Outra pesquisa, fruto de uma parceria entre o FoRC, a Esalq e a empresa Grão, visa estabelecer cadeias produtivas com frutas da biodiversidade brasileira. “O projeto tem duas vertentes: prospecção de frutas nativas desconhecidas e desenvolvimento de ingredientes e produtos a partir de frutas nativas que já são um pouco conhecidas e que apresentam potencial de comercialização”, explica Florence Castelan, que também participa do estudo.Um dos produtos em desenvolvimento é um gel energético 100% natural, feito com açaí e cambuci, que funcionaria como alternativa ao gel de maltodextrina, suplemento utilizado por atletas durante exercícios de longa duração.
Benefícios à saúde – Uma importante característica das frutas nativas é a alta concentração de compostos bioativos, que podem trazer uma série de benefícios à saúde, como efeito antioxidante e anti-inflamatório. A professora Neuza Hassimotto, da Faculdade de Ciências Farmacêuticas da USP e pesquisadora do FoRC, participa do projeto e ajuda a quantificar e caracterizar esses compostos. “As antocianinas, responsáveis pela cor vermelha, azul e roxa nos frutos, têm uma propriedade antioxidante e anti-inflamatória elevada. Isso poderia ajudar, por exemplo, a reduzir o risco de formação de placas de ateroma nos vasos sanguíneos, causada pela oxidação do colesterol LDL e relacionada a doenças cardiovasculares”.
Para verificar os efeitos benéficos dos frutos, são feitos testes in vitro e em animais. No caso da grumixama, por exemplo, os pesquisadores já observaram que a fruta é capaz de minimizar a resistência insulínica (pré-diabetes) em camundongos com dietas hipercalóricas.

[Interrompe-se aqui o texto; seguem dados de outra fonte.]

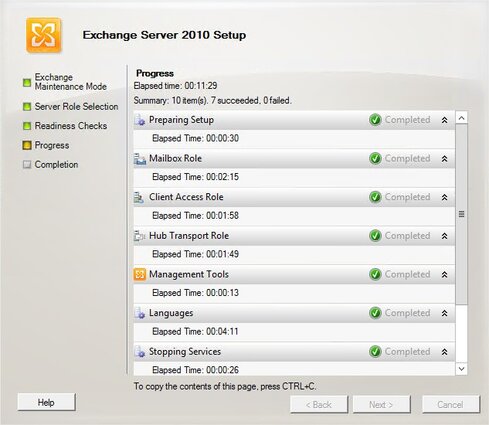Image resolution: width=489 pixels, height=425 pixels.
Task: Click the Languages gear icon
Action: pyautogui.click(x=140, y=313)

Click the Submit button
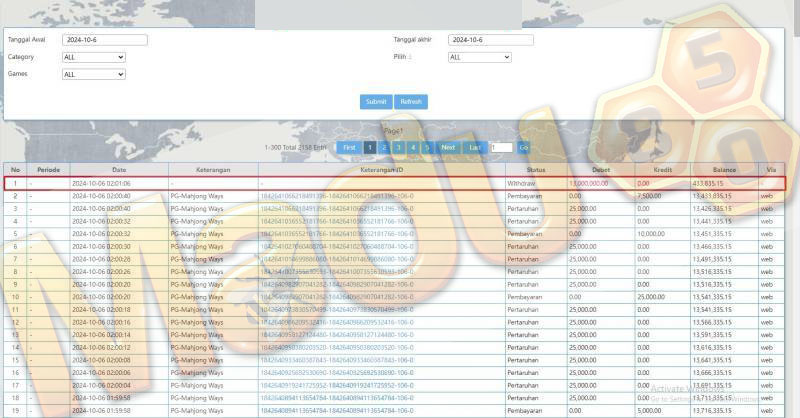click(376, 102)
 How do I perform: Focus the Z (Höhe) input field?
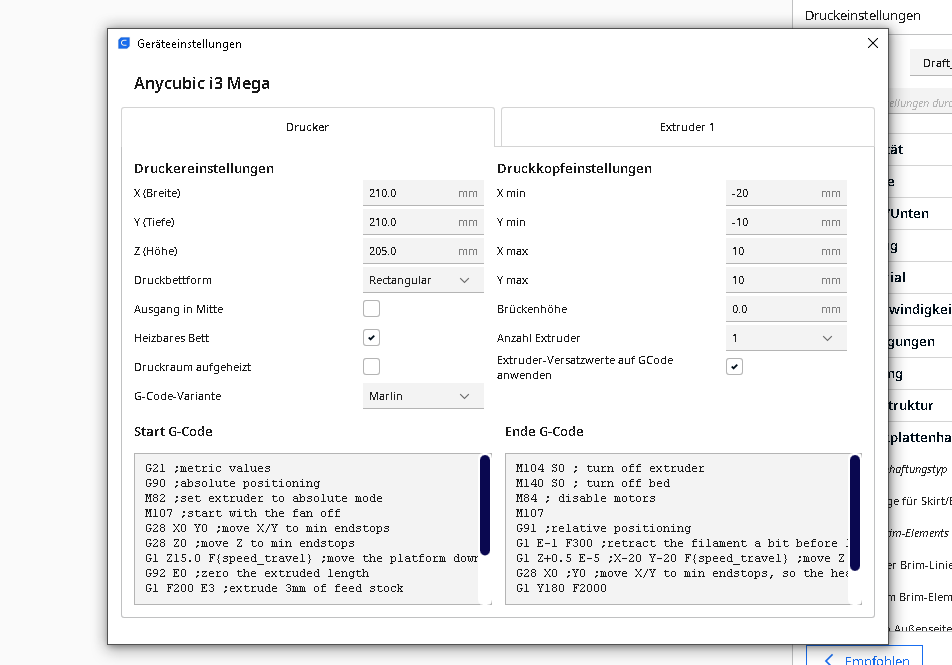[x=410, y=251]
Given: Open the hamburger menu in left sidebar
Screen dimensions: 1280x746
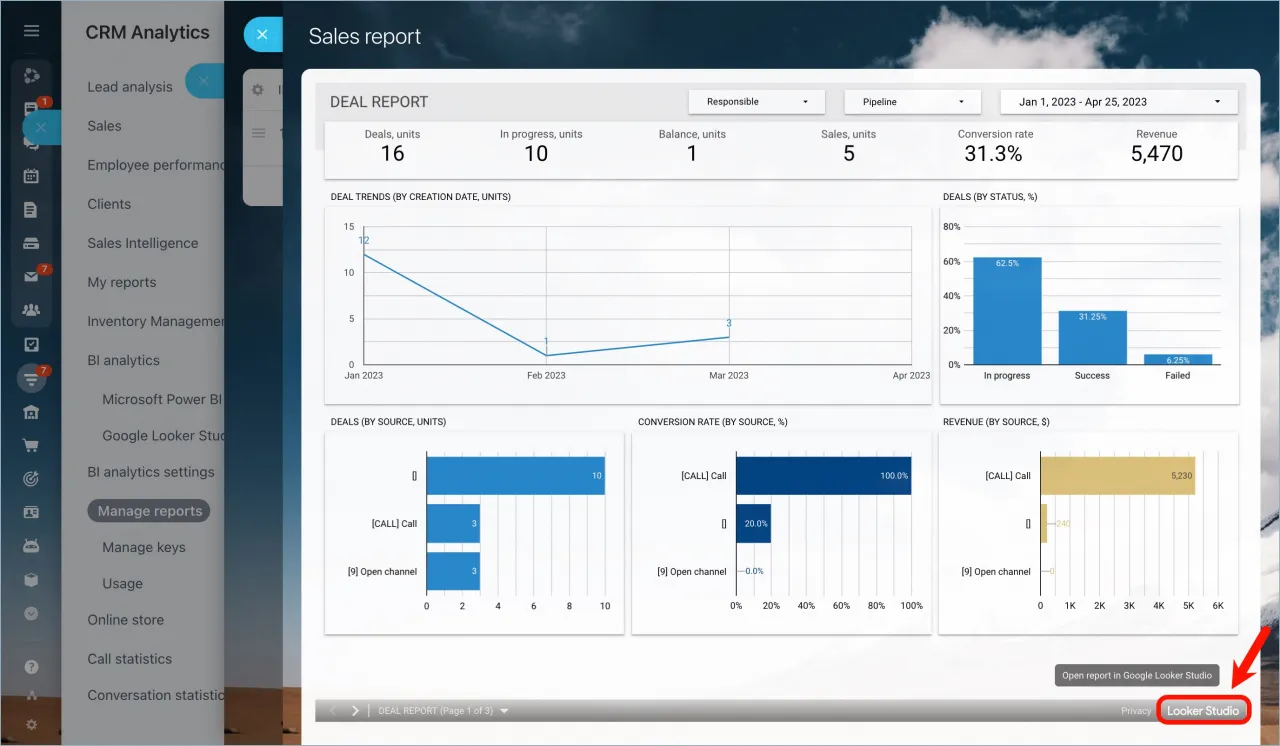Looking at the screenshot, I should click(x=31, y=31).

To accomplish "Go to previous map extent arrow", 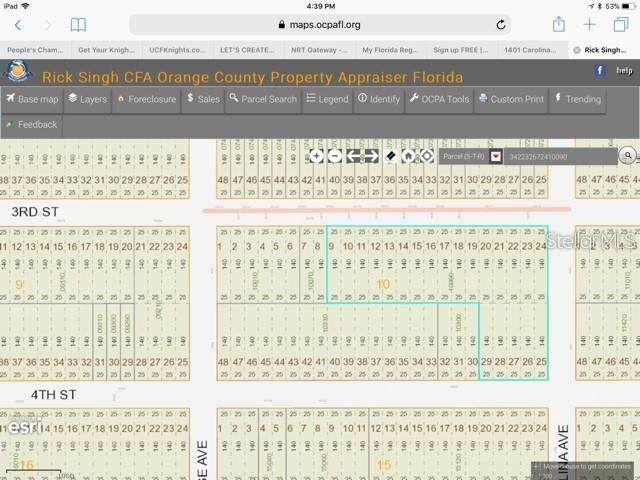I will pos(353,156).
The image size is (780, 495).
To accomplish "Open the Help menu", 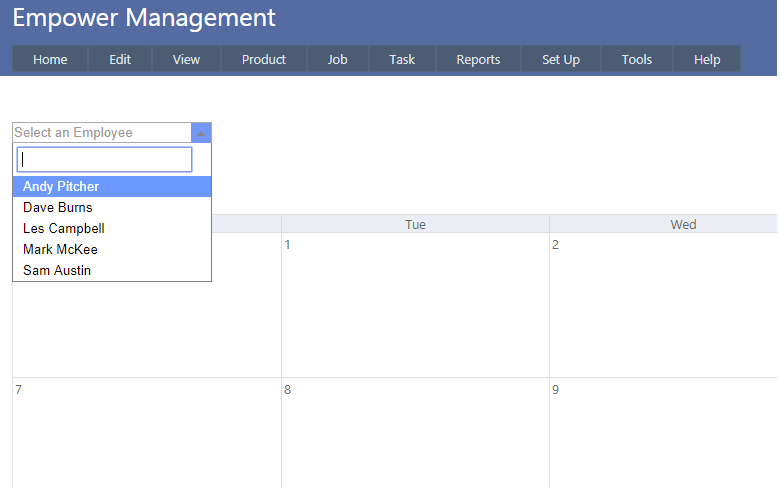I will tap(707, 60).
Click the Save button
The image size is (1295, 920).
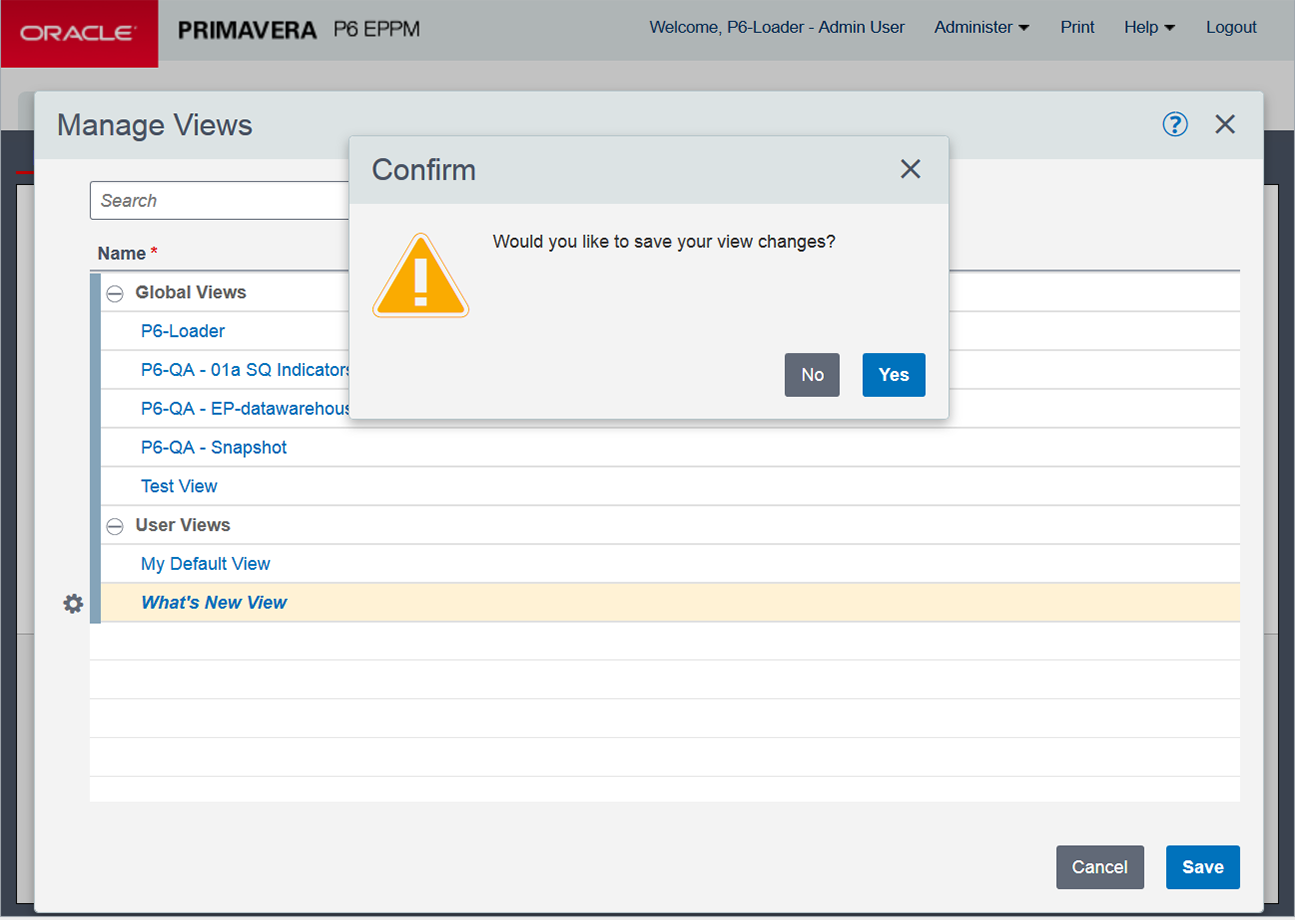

A equipe também chegou a fazer testes em humanos para avaliar a capacidade de absorção dos compostos bioativos da grumixama. Voluntários saudáveis consumiram o suco da fruta e posteriormente tiveram amostras de plasma e urina coletadas, que comprovaram a absorção.
Vale ressaltar que o consumo de compostos bioativos por si só não evita o desenvolvimento dessas doenças, e sim minimiza os riscos. “Nosso organismo tem sistemas próprios que modulam o processo oxidativo, inflamatório, presença de glicose no sangue etc. Mas se o forçarmos muito – por meio de hábitos alimentares, fumo, estresse –, os sistemas podem falhar. Ao aumentar a introdução desses compostos na dieta, você tem uma proteção contra esses mecanismos e eventualmente pode diminuir o risco ou atenuar a progressão dessas doenças”, explica a pesquisadora.